**Consegna**: Trascrivi tutti i record riportati qui sotto, riga per riga e senza alcuna modifica.
--- Record forniti ---
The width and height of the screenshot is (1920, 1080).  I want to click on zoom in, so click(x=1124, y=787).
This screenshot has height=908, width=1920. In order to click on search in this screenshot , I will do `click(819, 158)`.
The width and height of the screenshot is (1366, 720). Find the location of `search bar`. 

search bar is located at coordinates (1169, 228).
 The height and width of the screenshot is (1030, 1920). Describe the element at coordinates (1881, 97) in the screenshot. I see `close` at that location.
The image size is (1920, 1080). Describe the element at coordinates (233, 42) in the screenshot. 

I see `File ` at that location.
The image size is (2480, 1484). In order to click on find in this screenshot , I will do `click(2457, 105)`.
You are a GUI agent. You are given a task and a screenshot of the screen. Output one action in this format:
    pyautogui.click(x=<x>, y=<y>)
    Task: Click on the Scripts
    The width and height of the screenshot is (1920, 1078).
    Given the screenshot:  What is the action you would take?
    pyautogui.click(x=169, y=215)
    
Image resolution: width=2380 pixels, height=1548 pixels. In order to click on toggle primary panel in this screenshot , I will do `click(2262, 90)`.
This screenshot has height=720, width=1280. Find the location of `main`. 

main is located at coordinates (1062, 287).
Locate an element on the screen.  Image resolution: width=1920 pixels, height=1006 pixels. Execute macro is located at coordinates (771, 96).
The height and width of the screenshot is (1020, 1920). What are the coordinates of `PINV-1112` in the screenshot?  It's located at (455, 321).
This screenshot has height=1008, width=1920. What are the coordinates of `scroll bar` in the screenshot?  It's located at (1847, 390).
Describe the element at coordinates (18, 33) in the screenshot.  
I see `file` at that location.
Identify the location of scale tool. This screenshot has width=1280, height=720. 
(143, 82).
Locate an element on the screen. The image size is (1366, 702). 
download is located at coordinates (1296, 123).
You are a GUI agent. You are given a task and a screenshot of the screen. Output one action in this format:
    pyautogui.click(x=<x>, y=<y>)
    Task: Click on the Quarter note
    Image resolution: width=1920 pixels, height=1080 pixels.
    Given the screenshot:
---
**Risposta completa**:
The width and height of the screenshot is (1920, 1080).  I want to click on zoom in, so click(x=1124, y=787).
This screenshot has height=908, width=1920. In order to click on search in this screenshot , I will do `click(819, 158)`.
The width and height of the screenshot is (1366, 720). Find the location of `search bar`. 

search bar is located at coordinates (1169, 228).
 The height and width of the screenshot is (1030, 1920). Describe the element at coordinates (1881, 97) in the screenshot. I see `close` at that location.
The image size is (1920, 1080). Describe the element at coordinates (233, 42) in the screenshot. 

I see `File ` at that location.
The image size is (2480, 1484). In order to click on find in this screenshot , I will do `click(2457, 105)`.
You are a GUI agent. You are given a task and a screenshot of the screen. Output one action in this format:
    pyautogui.click(x=<x>, y=<y>)
    Task: Click on the Scripts
    The width and height of the screenshot is (1920, 1078).
    Given the screenshot:  What is the action you would take?
    pyautogui.click(x=169, y=215)
    
Image resolution: width=2380 pixels, height=1548 pixels. In order to click on toggle primary panel in this screenshot , I will do `click(2262, 90)`.
This screenshot has height=720, width=1280. Find the location of `main`. 

main is located at coordinates (1062, 287).
Locate an element on the screen.  Image resolution: width=1920 pixels, height=1006 pixels. Execute macro is located at coordinates (771, 96).
The height and width of the screenshot is (1020, 1920). What are the coordinates of `PINV-1112` in the screenshot?  It's located at (455, 321).
This screenshot has height=1008, width=1920. What are the coordinates of `scroll bar` in the screenshot?  It's located at (1847, 390).
Describe the element at coordinates (18, 33) in the screenshot.  
I see `file` at that location.
Identify the location of scale tool. This screenshot has width=1280, height=720. 
(143, 82).
Locate an element on the screen. The image size is (1366, 702). 
download is located at coordinates (1296, 123).
You are a GUI agent. You are given a task and a screenshot of the screen. Output one action in this format:
    pyautogui.click(x=<x>, y=<y>)
    Task: Click on the Quarter note
    Image resolution: width=1920 pixels, height=1080 pixels.
    Given the screenshot:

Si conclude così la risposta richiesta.